(Problem to work on):
Repeat the listing that follows, character for character, minus the pictures.

Start of Records to process

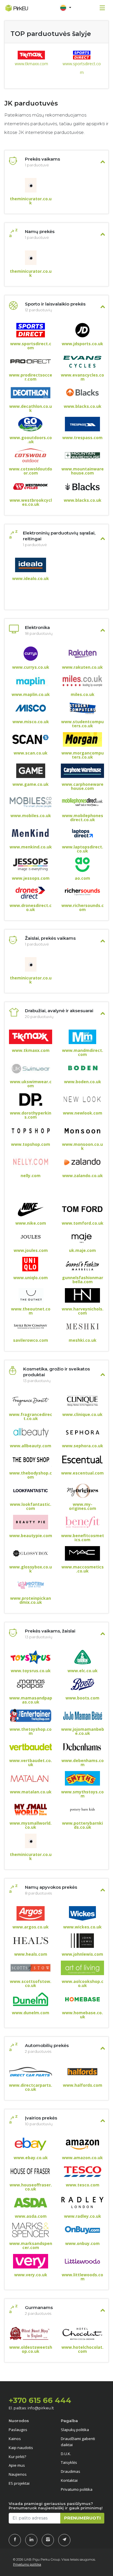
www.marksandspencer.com (30, 2245)
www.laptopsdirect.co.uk (82, 849)
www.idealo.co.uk (30, 579)
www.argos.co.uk (30, 1927)
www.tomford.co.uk (82, 1223)
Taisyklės (69, 2462)
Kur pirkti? (17, 2456)
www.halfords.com (82, 2085)
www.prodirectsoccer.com (30, 377)
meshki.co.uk (82, 1340)
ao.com (82, 878)
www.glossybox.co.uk (30, 1569)
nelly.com (31, 1176)
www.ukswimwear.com (31, 1084)
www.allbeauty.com (30, 1446)
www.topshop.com (30, 1144)
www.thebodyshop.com (30, 1475)
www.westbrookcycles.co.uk (31, 502)
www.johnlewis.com (82, 1954)
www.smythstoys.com (82, 1794)
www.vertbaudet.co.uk (30, 1763)
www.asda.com (31, 2216)
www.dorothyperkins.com (30, 1115)
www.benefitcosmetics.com (82, 1538)
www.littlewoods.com (82, 2277)
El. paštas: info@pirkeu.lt (31, 2408)
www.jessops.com (31, 878)
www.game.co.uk (30, 784)
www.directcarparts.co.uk (30, 2087)
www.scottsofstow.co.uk (30, 1983)
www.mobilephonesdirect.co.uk (82, 818)
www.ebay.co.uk (31, 2158)
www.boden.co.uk (82, 1082)
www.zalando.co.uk (82, 1176)
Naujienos (18, 2474)
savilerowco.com (30, 1340)
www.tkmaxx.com (31, 63)
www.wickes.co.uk (82, 1927)
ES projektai (19, 2483)
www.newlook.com (82, 1113)
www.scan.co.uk (31, 753)
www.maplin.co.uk (31, 694)
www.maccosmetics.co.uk (82, 1569)
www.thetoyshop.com (31, 1731)
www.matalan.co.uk (31, 1792)
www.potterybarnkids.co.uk (82, 1825)
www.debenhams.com (82, 1763)
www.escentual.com (82, 1473)
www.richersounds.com (82, 907)
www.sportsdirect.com (82, 68)
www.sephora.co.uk (82, 1446)
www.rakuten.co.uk (82, 667)
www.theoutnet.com (30, 1311)
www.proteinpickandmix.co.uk (30, 1600)
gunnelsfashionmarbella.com (82, 1280)
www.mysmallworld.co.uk (31, 1825)
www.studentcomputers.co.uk (82, 724)
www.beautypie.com (30, 1536)
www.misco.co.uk (30, 722)
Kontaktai (69, 2480)
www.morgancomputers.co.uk (82, 755)
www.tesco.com (82, 2185)
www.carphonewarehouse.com (82, 786)
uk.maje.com (82, 1250)
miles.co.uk (82, 694)
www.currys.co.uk (30, 667)
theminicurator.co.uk (31, 201)
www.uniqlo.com (30, 1278)
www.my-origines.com (82, 1506)
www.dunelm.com (30, 2013)
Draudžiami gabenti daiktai (78, 2441)
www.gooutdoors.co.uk (31, 440)
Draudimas (70, 2471)
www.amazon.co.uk (82, 2158)
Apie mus (17, 2465)
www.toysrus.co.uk (31, 1671)
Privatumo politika (76, 2489)
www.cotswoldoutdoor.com (30, 471)
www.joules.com (31, 1250)
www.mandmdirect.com (82, 1052)
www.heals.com (30, 1954)
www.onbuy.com (82, 2243)
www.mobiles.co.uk (30, 816)
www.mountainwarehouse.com (82, 471)
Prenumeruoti (82, 2518)
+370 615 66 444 (40, 2400)
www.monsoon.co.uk (82, 1146)
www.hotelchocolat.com (82, 2349)
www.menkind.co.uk (31, 847)
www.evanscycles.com (82, 377)
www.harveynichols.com (82, 1311)
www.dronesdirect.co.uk (31, 907)
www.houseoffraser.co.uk (31, 2187)
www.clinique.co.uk (82, 1414)
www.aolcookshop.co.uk (82, 1983)
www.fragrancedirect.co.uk (30, 1416)
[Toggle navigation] (64, 8)
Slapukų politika (75, 2429)
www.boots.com (82, 1698)
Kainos (15, 2438)
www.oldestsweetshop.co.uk (30, 2349)
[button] (64, 7)
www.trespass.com (82, 438)
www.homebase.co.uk (82, 2015)
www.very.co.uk (30, 2275)
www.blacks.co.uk (82, 406)
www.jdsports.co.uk (82, 344)
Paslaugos (18, 2429)
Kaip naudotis (21, 2447)
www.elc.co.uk (83, 1671)
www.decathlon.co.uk (30, 408)
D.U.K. (66, 2453)
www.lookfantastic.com (30, 1506)
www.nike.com (30, 1223)
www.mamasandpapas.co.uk (30, 1700)
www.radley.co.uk (82, 2216)
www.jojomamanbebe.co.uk (82, 1731)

End of Records to process

(Solution to this task):
www.marksandspencer.com (30, 2245)
www.laptopsdirect.co.uk (82, 849)
www.idealo.co.uk (30, 579)
www.argos.co.uk (30, 1927)
www.tomford.co.uk (82, 1223)
Taisyklės (69, 2462)
Kur pirkti? (17, 2456)
www.halfords.com (82, 2085)
www.prodirectsoccer.com (30, 377)
meshki.co.uk (82, 1340)
ao.com (82, 878)
www.glossybox.co.uk (30, 1569)
nelly.com (31, 1176)
www.ukswimwear.com (31, 1084)
www.allbeauty.com (30, 1446)
www.topshop.com (30, 1144)
www.thebodyshop.com (30, 1475)
www.westbrookcycles.co.uk (31, 502)
www.johnlewis.com (82, 1954)
www.smythstoys.com (82, 1794)
www.vertbaudet.co.uk (30, 1763)
www.asda.com (31, 2216)
www.dorothyperkins.com (30, 1115)
www.benefitcosmetics.com (82, 1538)
www.littlewoods.com (82, 2277)
El. paštas: info@pirkeu.lt (31, 2408)
www.jessops.com (31, 878)
www.game.co.uk (30, 784)
www.directcarparts.co.uk (30, 2087)
www.scottsofstow.co.uk (30, 1983)
www.mobilephonesdirect.co.uk (82, 818)
www.ebay.co.uk (31, 2158)
www.boden.co.uk (82, 1082)
www.zalando.co.uk (82, 1176)
Naujienos (18, 2474)
savilerowco.com (30, 1340)
www.tkmaxx.com (31, 63)
www.wickes.co.uk (82, 1927)
ES projektai (19, 2483)
www.newlook.com (82, 1113)
www.scan.co.uk (31, 753)
www.maplin.co.uk (31, 694)
www.maccosmetics.co.uk (82, 1569)
www.thetoyshop.com (31, 1731)
www.matalan.co.uk (31, 1792)
www.potterybarnkids.co.uk (82, 1825)
www.debenhams.com (82, 1763)
www.escentual.com (82, 1473)
www.richersounds.com (82, 907)
www.sportsdirect.com (82, 68)
www.sephora.co.uk (82, 1446)
www.rakuten.co.uk (82, 667)
www.theoutnet.com (30, 1311)
www.proteinpickandmix.co.uk (30, 1600)
gunnelsfashionmarbella.com (82, 1280)
www.mysmallworld.co.uk (31, 1825)
www.studentcomputers.co.uk (82, 724)
www.beautypie.com (30, 1536)
www.misco.co.uk (30, 722)
Kontaktai (69, 2480)
www.morgancomputers.co.uk (82, 755)
www.tesco.com (82, 2185)
www.carphonewarehouse.com (82, 786)
uk.maje.com (82, 1250)
miles.co.uk (82, 694)
www.currys.co.uk (30, 667)
theminicurator.co.uk (31, 201)
www.uniqlo.com (30, 1278)
www.my-origines.com (82, 1506)
www.dunelm.com (30, 2013)
Draudžiami gabenti daiktai (78, 2441)
www.gooutdoors.co.uk (31, 440)
Draudimas (70, 2471)
www.amazon.co.uk (82, 2158)
Apie mus (17, 2465)
www.toysrus.co.uk (31, 1671)
Privatumo politika (76, 2489)
www.cotswoldoutdoor.com (30, 471)
www.joules.com (31, 1250)
www.mandmdirect.com (82, 1052)
www.heals.com (30, 1954)
www.onbuy.com (82, 2243)
www.mobiles.co.uk (30, 816)
www.mountainwarehouse.com (82, 471)
Prenumeruoti (82, 2518)
+370 615 66 444 (40, 2400)
www.monsoon.co.uk (82, 1146)
www.hotelchocolat.com (82, 2349)
www.menkind.co.uk (31, 847)
www.evanscycles.com (82, 377)
www.harveynichols.com (82, 1311)
www.dronesdirect.co.uk (31, 907)
www.houseoffraser.co.uk (31, 2187)
www.clinique.co.uk (82, 1414)
www.aolcookshop.co.uk (82, 1983)
www.fragrancedirect.co.uk (30, 1416)
[Toggle navigation] (64, 8)
Slapukų politika (75, 2429)
www.boots.com (82, 1698)
Kainos (15, 2438)
www.oldestsweetshop.co.uk (30, 2349)
[button] (64, 7)
www.trespass.com (82, 438)
www.homebase.co.uk (82, 2015)
www.very.co.uk (30, 2275)
www.blacks.co.uk (82, 406)
www.jdsports.co.uk (82, 344)
Paslaugos (18, 2429)
Kaip naudotis (21, 2447)
www.elc.co.uk (83, 1671)
www.decathlon.co.uk (30, 408)
D.U.K. (66, 2453)
www.lookfantastic.com (30, 1506)
www.nike.com (30, 1223)
www.mamasandpapas.co.uk (30, 1700)
www.radley.co.uk (82, 2216)
www.jojomamanbebe.co.uk (82, 1731)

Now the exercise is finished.